Social Studies of Science
- Discipline: Science and technology studies, history of science, philosophy of science, sociology of science
- Language: English
- Edited by: Nicole Nelson; Sergio Sismondo;

Publication details
- Former name: Science Studies (until 1975, ISSN 0036-8539)
- History: 1971–present
- Publisher: SAGE Publications
- Frequency: Bimonthly
- Impact factor: 4.038 (2020)

Standard abbreviations
- ISO 4: Soc. Stud. Sci.

Indexing
- ISSN: 0306-3127 (print) 1460-3659 (web)
- LCCN: 75645506
- OCLC no.: 2242476

Links
- Journal homepage; Online access; Online archive;

= Social Studies of Science =

Social Studies of Science is a bimonthly peer-reviewed academic journal that publishes papers relating to the history and philosophy of science. The journal's editors-in-chief are Nicole Nelson, Associate Professor in the Department of Medical History and Bioethics at the University of Wisconsin-Madison, and Sergio Sismondo, Professor of Philosophy and Arts & Sciences at Queen's University.
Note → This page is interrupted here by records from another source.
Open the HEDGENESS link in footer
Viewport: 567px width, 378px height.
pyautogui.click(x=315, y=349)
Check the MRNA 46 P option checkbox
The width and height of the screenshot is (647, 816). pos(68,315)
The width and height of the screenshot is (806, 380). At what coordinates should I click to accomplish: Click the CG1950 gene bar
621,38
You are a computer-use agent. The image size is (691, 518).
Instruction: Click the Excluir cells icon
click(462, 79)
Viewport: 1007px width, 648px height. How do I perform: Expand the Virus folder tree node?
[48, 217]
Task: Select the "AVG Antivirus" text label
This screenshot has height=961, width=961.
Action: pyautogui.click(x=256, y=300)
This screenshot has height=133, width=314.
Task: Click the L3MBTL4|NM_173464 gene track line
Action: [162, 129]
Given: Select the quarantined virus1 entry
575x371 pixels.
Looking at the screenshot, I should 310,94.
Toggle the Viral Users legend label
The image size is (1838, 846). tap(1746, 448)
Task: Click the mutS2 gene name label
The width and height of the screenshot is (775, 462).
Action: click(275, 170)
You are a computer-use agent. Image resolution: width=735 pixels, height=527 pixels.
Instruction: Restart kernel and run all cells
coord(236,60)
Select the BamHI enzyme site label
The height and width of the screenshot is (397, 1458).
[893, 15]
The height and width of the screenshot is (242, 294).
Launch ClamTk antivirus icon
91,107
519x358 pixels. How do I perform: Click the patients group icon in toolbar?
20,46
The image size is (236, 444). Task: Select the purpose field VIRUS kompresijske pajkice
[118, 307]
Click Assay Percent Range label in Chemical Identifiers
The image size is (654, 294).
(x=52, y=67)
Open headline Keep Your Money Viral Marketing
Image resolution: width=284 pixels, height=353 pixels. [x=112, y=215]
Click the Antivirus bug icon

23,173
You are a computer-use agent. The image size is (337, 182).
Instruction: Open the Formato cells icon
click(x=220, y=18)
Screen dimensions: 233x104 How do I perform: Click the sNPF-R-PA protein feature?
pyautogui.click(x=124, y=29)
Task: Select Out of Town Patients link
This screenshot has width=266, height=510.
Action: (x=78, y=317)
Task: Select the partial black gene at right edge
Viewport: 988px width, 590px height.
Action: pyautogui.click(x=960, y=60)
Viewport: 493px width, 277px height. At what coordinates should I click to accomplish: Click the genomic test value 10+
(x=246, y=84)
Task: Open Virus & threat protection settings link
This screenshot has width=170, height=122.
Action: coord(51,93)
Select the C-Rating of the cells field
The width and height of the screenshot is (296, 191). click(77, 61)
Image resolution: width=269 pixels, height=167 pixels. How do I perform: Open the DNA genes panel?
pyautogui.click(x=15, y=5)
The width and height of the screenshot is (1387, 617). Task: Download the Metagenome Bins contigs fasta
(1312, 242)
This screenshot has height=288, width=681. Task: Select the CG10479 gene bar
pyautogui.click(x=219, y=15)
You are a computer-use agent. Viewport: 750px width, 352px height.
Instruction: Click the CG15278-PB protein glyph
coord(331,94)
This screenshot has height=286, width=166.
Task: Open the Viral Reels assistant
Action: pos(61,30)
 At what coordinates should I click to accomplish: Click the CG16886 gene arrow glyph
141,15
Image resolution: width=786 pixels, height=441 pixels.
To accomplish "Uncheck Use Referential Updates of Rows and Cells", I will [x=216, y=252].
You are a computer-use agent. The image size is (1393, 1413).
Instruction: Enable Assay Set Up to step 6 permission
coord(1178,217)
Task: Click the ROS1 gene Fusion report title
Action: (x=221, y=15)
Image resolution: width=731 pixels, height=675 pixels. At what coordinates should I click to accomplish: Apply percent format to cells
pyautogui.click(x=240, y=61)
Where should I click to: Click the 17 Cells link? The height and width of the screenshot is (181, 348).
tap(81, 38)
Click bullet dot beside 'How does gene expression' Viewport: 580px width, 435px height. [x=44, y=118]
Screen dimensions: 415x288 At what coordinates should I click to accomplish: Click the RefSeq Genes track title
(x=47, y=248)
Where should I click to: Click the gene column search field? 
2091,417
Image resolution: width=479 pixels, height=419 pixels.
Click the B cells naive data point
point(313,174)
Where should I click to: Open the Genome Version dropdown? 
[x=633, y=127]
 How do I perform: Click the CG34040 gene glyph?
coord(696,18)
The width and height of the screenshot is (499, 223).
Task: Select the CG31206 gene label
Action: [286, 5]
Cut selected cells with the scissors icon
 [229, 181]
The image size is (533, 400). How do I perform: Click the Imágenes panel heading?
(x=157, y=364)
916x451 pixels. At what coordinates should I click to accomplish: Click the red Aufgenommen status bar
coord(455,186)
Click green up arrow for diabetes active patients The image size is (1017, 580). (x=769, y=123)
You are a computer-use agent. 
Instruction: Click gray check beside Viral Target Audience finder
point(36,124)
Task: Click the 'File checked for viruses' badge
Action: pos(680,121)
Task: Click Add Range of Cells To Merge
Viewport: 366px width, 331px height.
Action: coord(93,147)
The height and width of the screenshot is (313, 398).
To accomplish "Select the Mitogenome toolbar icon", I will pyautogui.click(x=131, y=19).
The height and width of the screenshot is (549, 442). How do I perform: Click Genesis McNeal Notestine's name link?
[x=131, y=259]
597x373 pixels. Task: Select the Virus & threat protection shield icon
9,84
The journal was established in 1971 under the name Science Studies and assumed its present title in 1975. It is currently published by SAGE Publications.

== Founding ==
In the 1971 inaugural issue, the founding editors, Roy MacLeod and David Edge, announced that the journal "will devote itself to original research, whether empirical or theoretical, which brings fresh light to bear on the concepts, processes and consequences of modern science. It will be interdisciplinary in the sense that it will encourage appropriate contributions from political science, sociology, economics, history, philosophy, social anthropology, and the legal and educational disciplines. It will welcome studies of fundamental research, applied research and development; of university science, industrial science and science in government."

== Past editors ==

- Roy MacLeod (1971-1991)
- David Edge (1971-2002)
- Michael Lynch (2002-2012)
- Nicole Nelson (2022-2023)
- Sergio Sismondo (2012-present)

== Abstracting and indexing ==
Social Studies of Science is abstracted and indexed in Scopus and the Social Sciences Citation Index. According to the Journal Citation Reports, its impact factor is 3.2, ranking it 6th out of 111 journals in the category "History of Philosophy and Science".